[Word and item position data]

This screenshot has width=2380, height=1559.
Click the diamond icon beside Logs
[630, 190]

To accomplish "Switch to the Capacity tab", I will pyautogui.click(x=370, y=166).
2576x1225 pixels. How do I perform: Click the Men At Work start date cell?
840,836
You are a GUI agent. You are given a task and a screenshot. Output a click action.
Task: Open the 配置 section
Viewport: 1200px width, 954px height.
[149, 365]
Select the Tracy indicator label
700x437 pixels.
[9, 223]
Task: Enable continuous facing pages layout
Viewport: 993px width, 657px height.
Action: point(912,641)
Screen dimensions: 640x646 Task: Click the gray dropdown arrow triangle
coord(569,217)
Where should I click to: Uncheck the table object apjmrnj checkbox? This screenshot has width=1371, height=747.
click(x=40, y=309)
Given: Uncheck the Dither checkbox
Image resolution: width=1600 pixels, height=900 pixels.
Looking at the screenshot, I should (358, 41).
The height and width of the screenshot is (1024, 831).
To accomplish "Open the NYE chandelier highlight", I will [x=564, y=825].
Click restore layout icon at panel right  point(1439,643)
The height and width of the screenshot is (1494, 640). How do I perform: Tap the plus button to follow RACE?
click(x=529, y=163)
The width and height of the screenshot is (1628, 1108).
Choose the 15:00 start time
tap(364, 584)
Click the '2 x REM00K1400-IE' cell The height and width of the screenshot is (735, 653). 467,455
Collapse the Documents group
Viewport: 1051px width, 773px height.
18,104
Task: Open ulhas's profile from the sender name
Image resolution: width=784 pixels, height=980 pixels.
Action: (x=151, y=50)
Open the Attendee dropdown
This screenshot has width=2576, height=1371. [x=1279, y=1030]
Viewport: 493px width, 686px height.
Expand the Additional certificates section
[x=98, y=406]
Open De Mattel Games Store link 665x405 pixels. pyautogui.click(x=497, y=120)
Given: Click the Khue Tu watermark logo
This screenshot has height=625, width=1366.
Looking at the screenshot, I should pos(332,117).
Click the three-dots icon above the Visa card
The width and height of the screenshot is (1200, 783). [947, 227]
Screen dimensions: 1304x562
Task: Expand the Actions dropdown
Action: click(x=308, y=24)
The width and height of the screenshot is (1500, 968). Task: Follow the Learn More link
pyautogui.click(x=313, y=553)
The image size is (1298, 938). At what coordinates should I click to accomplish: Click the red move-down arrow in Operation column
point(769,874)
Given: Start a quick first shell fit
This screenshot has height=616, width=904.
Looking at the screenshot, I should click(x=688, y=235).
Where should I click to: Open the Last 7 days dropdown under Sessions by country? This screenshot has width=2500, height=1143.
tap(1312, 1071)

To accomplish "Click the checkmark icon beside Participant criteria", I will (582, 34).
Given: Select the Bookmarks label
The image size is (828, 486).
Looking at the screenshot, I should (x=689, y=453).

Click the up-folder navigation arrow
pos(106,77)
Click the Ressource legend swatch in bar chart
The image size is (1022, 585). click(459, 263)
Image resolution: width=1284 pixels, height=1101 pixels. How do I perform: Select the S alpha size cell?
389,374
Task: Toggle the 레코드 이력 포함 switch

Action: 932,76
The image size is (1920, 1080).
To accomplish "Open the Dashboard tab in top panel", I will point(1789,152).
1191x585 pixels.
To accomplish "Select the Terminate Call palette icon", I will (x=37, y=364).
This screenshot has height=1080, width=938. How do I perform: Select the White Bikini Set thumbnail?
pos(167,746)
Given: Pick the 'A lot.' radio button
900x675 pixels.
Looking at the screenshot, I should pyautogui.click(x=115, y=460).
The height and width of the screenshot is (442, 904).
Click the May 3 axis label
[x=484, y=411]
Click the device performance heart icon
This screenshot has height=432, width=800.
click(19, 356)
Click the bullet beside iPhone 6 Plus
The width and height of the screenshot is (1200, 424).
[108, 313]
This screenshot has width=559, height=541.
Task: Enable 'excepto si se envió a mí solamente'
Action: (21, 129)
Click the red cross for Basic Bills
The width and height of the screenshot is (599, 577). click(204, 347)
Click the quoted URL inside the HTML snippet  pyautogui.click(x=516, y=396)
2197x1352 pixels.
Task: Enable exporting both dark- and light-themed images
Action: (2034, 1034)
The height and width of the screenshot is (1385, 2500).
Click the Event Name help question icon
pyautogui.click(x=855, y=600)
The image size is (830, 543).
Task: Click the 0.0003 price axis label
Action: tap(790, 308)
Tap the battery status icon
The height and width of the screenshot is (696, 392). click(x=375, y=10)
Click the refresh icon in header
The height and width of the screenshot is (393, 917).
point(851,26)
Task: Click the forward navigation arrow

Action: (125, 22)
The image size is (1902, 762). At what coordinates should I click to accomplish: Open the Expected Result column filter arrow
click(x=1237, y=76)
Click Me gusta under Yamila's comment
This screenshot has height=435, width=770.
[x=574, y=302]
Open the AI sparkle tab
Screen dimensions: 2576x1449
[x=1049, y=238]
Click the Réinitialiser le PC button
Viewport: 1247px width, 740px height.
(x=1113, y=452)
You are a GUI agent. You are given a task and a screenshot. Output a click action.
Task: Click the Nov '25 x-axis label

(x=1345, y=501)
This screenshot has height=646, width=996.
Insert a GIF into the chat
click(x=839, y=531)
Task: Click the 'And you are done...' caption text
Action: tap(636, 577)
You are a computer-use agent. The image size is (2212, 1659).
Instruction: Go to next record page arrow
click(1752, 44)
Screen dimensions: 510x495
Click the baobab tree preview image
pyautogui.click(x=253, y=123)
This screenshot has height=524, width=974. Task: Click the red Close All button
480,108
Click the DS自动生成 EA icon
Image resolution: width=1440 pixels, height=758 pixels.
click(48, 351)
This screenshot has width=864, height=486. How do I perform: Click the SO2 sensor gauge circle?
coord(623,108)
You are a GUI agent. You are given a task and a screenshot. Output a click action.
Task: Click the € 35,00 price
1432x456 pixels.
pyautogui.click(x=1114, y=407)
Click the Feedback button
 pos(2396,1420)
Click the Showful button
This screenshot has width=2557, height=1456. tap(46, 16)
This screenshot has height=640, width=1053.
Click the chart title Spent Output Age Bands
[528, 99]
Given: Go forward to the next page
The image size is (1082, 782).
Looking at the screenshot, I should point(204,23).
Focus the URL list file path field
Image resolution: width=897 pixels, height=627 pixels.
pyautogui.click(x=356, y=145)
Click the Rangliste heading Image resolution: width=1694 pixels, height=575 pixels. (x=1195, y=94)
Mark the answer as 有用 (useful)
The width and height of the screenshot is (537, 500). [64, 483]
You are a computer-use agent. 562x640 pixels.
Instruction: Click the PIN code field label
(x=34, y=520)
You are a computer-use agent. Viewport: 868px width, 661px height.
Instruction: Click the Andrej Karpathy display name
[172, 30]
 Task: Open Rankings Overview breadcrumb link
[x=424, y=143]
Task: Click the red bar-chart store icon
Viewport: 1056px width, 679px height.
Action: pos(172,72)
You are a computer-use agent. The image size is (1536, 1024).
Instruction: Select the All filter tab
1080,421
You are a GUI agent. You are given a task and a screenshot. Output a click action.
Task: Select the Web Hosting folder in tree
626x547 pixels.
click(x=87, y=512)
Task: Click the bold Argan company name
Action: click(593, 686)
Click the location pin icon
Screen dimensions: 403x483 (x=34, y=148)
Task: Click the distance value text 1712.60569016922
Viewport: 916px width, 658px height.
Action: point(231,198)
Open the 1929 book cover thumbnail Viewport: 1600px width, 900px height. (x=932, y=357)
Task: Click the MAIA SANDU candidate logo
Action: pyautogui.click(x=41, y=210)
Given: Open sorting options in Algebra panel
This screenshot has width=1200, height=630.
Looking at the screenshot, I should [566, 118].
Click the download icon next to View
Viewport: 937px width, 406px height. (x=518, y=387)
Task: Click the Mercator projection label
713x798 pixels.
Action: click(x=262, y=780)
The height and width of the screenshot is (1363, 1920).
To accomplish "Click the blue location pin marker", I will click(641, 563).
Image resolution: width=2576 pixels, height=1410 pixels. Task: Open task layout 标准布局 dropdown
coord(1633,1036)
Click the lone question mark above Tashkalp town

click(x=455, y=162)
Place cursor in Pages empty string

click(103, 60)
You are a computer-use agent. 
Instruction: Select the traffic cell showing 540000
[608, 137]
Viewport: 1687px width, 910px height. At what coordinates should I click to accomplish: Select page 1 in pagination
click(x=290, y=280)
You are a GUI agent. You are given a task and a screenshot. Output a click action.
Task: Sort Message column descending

GIVEN EXERCISE → Repeat the lines starting from the first line of the word and item position data and ending with the line that contains "click(x=529, y=163)", including both of those lines.

WORKED SOLUTION →
This screenshot has width=2380, height=1559.
Click the diamond icon beside Logs
[630, 190]

To accomplish "Switch to the Capacity tab", I will pyautogui.click(x=370, y=166).
2576x1225 pixels. How do I perform: Click the Men At Work start date cell?
840,836
You are a GUI agent. You are given a task and a screenshot. Output a click action.
Task: Open the 配置 section
Viewport: 1200px width, 954px height.
[149, 365]
Select the Tracy indicator label
700x437 pixels.
[9, 223]
Task: Enable continuous facing pages layout
Viewport: 993px width, 657px height.
Action: point(912,641)
Screen dimensions: 640x646 Task: Click the gray dropdown arrow triangle
coord(569,217)
Where should I click to: Uncheck the table object apjmrnj checkbox? This screenshot has width=1371, height=747.
click(x=40, y=309)
Given: Uncheck the Dither checkbox
Image resolution: width=1600 pixels, height=900 pixels.
Looking at the screenshot, I should (358, 41).
The height and width of the screenshot is (1024, 831).
To accomplish "Open the NYE chandelier highlight", I will [x=564, y=825].
Click restore layout icon at panel right  point(1439,643)
The height and width of the screenshot is (1494, 640). How do I perform: Tap the plus button to follow RACE?
click(x=529, y=163)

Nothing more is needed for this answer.